According to the blog post below, in what format was the copy of Virtual Light that the writer read at the club?

--- begin Article ---

Wild Talent, Wilson 'Bob" Tucker.
The doc here at the study noticed I had some books, and, joking, asked for book reports, so I pointed him here to my blog,and he's checked it out. So maybe I should update the "what i'm reading" category. He's also offered to buy the Murrow bio.

Virtual Light is one of Gibson's earlier novels, after Neuromancer had nearly singlehandedly created the mirrorshades/cyberpunk genre. Neuromancer had an impact sort of like Snow Crash. I can't think of a representative first book of the "New Wave" 1960s trend in SF. Some people would point to Bug Jack Barron. Also I'm not saying Neuromancer was the first, only that it has the reputation of being that sort of a book. Virtual Light is solidly within the cyberpunk genre. Some of Gibson's later work is less so. I liked, and blogged last year about, Pattern Recognition, but it's less distinctively cyberpunk.
This isn't my first read of Virtual Light, it's just the first time I've owned a copy. Back a few years ago when I had both time and money, I used to go about once a month to a club in Muncie owned by my friend Mistress Moth. It was a Stand and Model club (S&M) where a lot of the time, but not all of the time, there wasn't much happening, so often I'd borrow the copy of Virtual Light that was for sale and read another chapter. I don't remember at the moment if I ever got all the way to the ending. My current copy is hardback; the one at the club was illustrated, semi-graphic novel style.

--- end Article ---
--- begin Given material ---

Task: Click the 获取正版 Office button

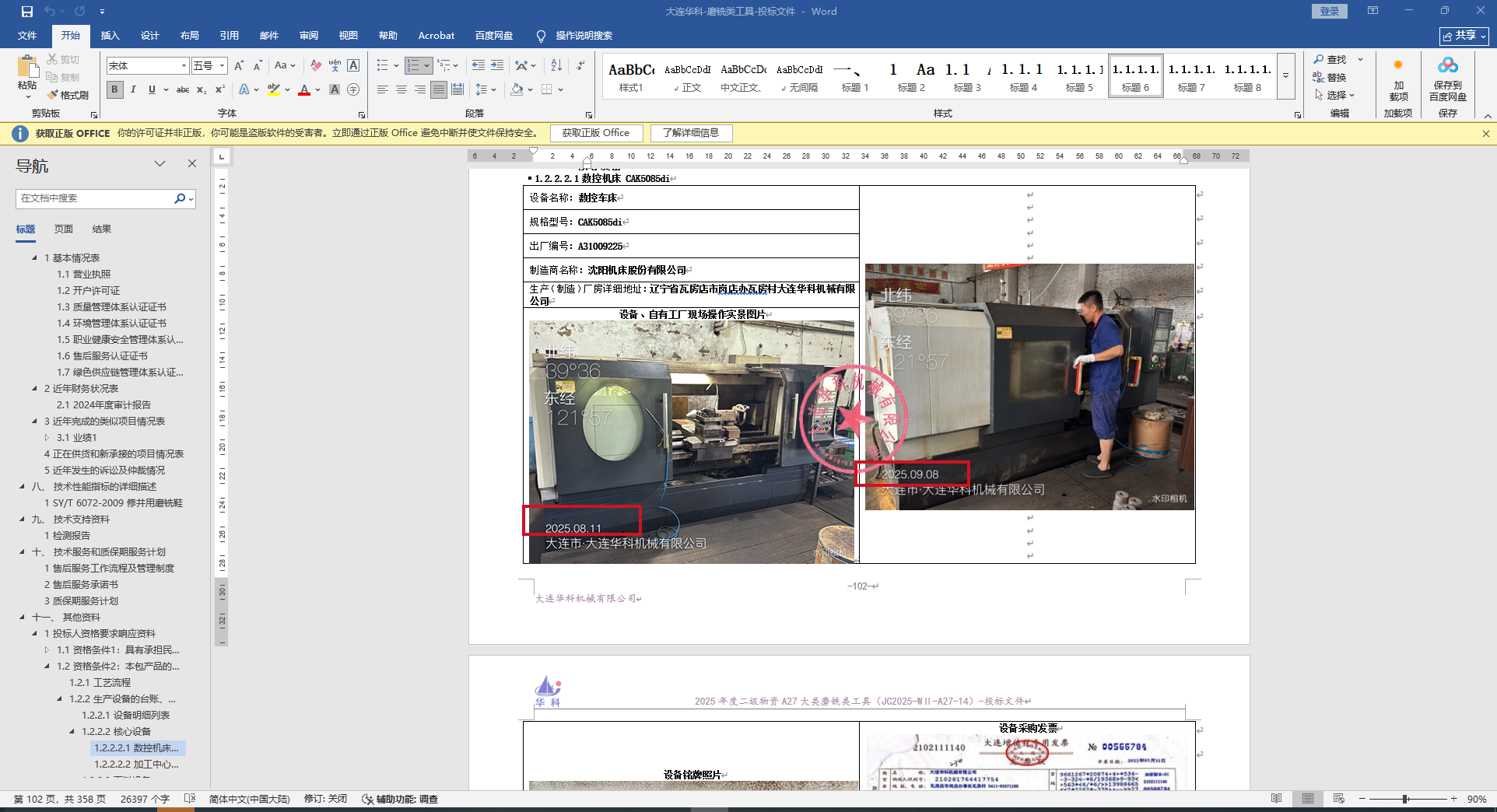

--- end Given material ---

Solution: It was illustrated, in semi-graphic novel style.